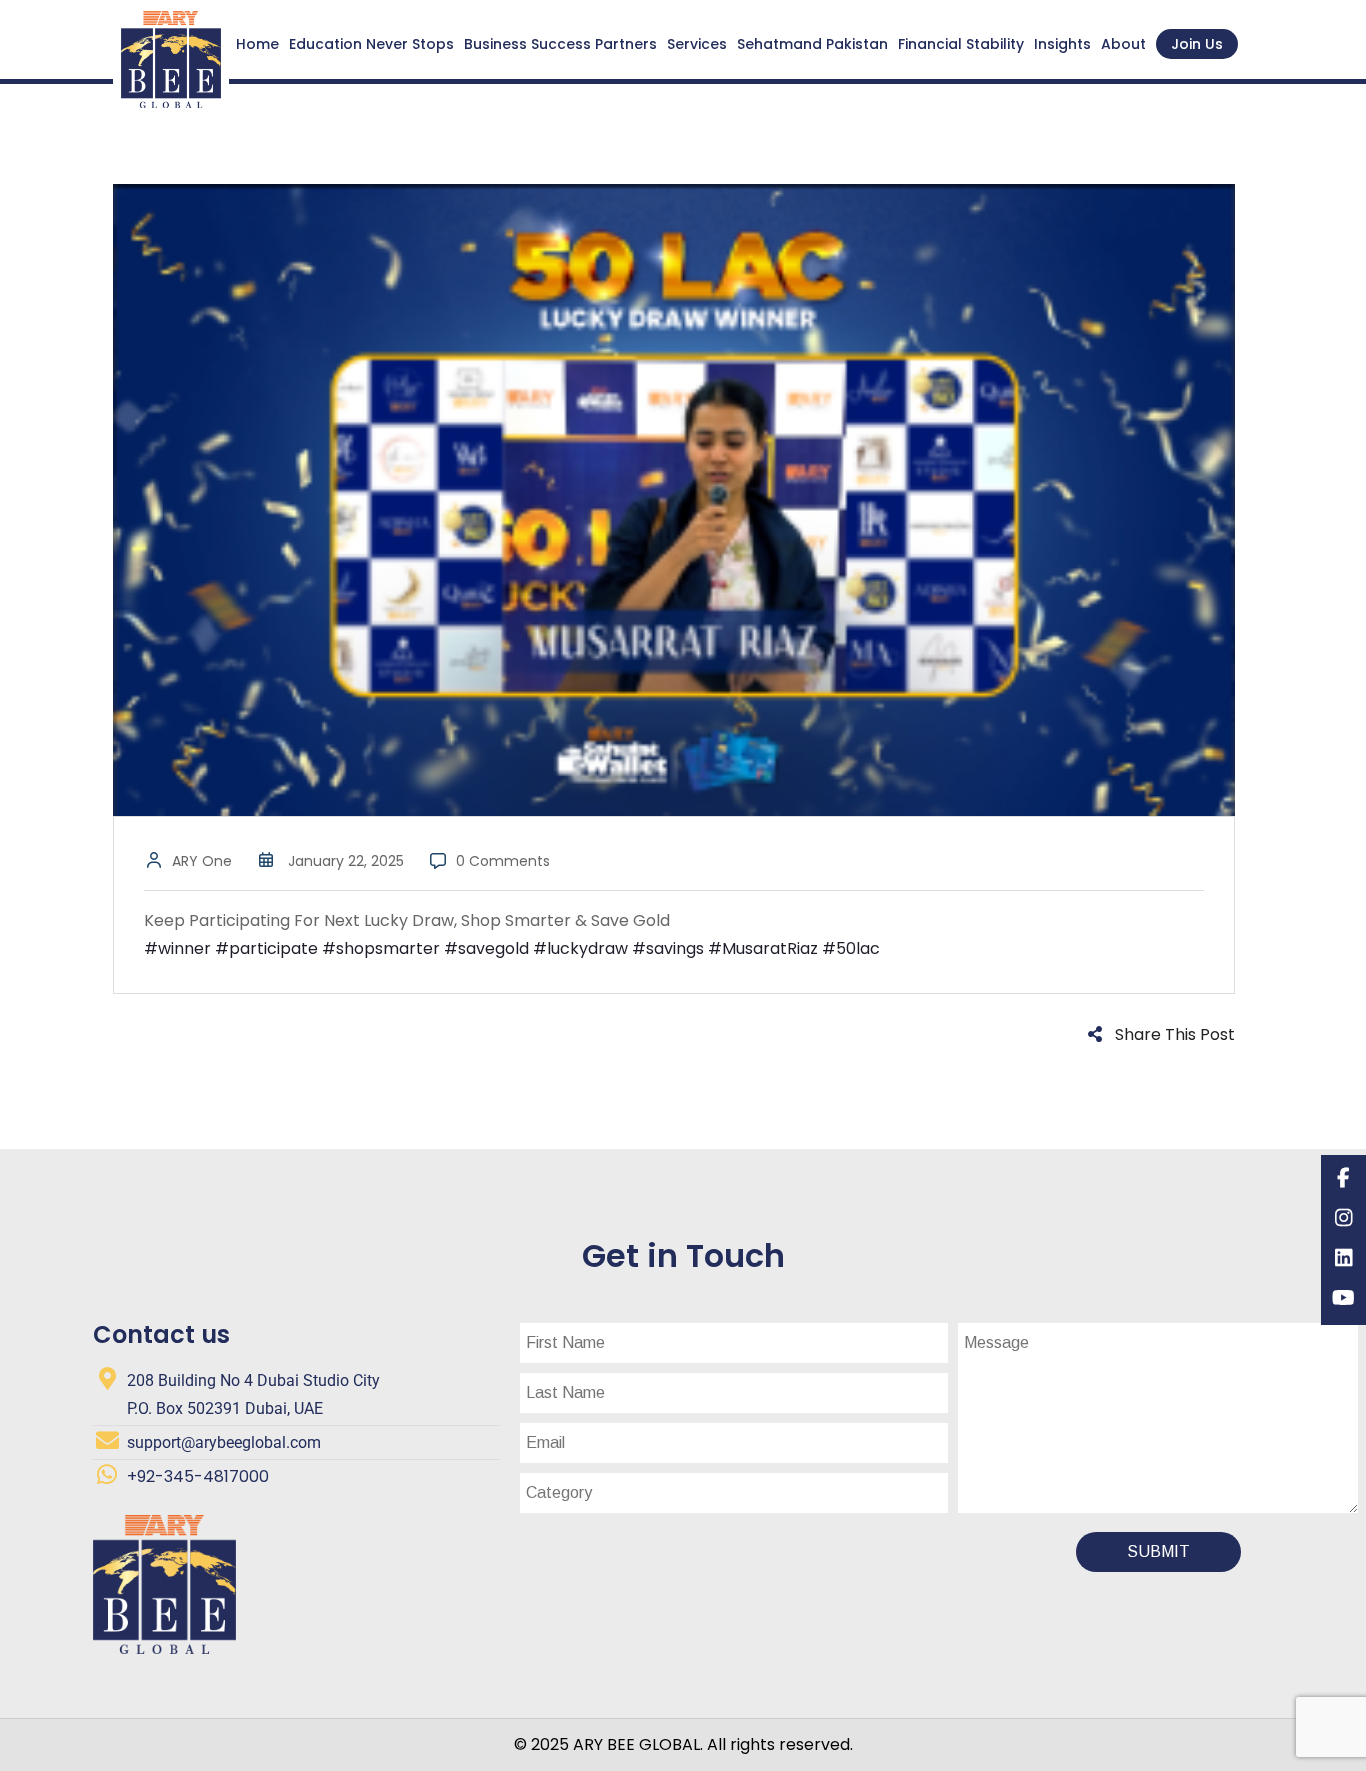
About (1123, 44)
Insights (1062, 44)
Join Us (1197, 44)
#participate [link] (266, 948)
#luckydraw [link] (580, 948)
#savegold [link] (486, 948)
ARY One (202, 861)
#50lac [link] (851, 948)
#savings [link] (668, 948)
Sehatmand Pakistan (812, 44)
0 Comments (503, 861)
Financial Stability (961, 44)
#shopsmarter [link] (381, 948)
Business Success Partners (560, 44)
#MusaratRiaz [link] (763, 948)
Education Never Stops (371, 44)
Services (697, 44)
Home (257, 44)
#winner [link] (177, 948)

****************

PROMPT ::
The lines from the start of the records above through the line that holds "Sehatmand Pakistan (812, 44)" are to be copied exactly, both ends included, and no pictures are to be copied.

FINISHED EXERCISE ::
About (1123, 44)
Insights (1062, 44)
Join Us (1197, 44)
#participate [link] (266, 948)
#luckydraw [link] (580, 948)
#savegold [link] (486, 948)
ARY One (202, 861)
#50lac [link] (851, 948)
#savings [link] (668, 948)
Sehatmand Pakistan (812, 44)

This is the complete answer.